In June 1987, Pastor Lee Jong-rak sat in the        hospital waiting room weeping. After hours of brutal struggle, his wife had born a son. But the boy wasn’t normal. He wasn’t healthy. He wasn’t anything Lee prayed for. In June 1987, Pastor Lee’s one and only son was born with a massive cyst on his left cheek, and without surgery, he was going to die in that hospital. The doctors told Pastor Lee that if the boy did survive he would be a vegetable. But he insisted that the doctors try to save Eun-man.

After the operation, the doctors delivered  exactly what they expected to: a child with devastating cerebral palsy, whose limbs would soon jut out at strange angles, leaving him permanently bedridden.

Lee would sell his house to pay their hospital bills. 

For 14 years, Pastor Lee, his wife, and their little daughter would essentially live in that hospital ward, waiting for the day when Eun-man would be discharged. But as Lee preached and sang songs in the hallways, he soon developed a      reputation as a “lover of the unlovable.”  Pastor Lee became known throughout the hospital for his unceasing love for "the boy on his back." So much so that one day, a woman asked Lee to adopt her own disabled daughter. On the verge of death, the old woman begged Lee to take Sanghee in.

So he did.

As time passed, Lee would save enough money to buy a small home for his growing family.

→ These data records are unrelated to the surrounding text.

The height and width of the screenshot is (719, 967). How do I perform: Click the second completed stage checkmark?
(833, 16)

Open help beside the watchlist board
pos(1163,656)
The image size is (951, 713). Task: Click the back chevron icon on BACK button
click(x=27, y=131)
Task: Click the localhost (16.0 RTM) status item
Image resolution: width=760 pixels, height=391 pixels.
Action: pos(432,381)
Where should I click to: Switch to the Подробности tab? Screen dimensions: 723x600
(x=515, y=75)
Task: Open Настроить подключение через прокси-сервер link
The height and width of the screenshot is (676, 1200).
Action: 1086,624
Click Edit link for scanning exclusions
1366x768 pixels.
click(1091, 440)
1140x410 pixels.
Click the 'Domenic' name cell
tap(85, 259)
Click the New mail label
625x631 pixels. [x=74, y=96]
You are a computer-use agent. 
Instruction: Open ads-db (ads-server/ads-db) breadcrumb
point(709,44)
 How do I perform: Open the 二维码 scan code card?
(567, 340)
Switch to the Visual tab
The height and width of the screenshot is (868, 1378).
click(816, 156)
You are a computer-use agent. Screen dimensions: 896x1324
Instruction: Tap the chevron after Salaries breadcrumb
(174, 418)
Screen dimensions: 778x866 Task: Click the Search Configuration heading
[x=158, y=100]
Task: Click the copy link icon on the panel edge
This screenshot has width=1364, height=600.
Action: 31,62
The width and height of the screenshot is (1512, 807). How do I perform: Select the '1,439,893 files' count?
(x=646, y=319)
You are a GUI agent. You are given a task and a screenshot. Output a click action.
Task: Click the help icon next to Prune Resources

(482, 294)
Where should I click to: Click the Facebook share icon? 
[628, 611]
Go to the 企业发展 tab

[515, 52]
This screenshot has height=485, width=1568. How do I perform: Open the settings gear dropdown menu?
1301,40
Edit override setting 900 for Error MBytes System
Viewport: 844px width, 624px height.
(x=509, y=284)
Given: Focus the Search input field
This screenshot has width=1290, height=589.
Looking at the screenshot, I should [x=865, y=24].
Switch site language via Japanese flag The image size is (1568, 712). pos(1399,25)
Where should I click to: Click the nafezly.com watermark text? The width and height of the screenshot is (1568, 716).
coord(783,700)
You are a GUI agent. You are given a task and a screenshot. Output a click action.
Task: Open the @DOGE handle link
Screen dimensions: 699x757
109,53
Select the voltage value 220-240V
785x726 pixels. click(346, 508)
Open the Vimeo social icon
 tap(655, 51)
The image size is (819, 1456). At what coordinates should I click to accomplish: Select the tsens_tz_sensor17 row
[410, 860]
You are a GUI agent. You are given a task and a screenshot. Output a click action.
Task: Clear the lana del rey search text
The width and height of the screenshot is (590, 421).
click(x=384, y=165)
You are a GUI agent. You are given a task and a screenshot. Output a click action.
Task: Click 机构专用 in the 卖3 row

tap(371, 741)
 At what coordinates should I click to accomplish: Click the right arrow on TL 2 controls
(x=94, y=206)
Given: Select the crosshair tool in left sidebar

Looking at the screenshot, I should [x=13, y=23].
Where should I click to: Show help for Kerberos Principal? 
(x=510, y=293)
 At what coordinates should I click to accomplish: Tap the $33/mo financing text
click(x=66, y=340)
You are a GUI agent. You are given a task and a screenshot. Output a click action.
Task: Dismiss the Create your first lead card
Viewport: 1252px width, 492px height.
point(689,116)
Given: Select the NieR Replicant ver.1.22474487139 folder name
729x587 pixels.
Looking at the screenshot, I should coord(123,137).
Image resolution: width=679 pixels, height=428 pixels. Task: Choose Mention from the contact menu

Over time, he took in several other  orphans from the hospital, and word began to spread throughout his neighborhood, just as it had in the hospital.

Then, on one frigid winter night, a woman abandoned her baby outside the gate of Pastor Lee’s home. The disabled baby girl would nearly freeze to death, before Pastor Lee found her. But in that moment, Lee knew that those children were not safe. He knew something had to be done.

So in December 2009, Pastor Lee built a box.

Downstairs Lee cut into the wall of his laundry room and constructed "the drop box," fitted with a motion sensor and an alarm. While upstairs, Eun-man still lay in bed, reminding Lee of why he began to care for the vulnerable in the first place.  Of course, he never thought any other children would actually arrive.

Until a few days later, when the alarm bell rang.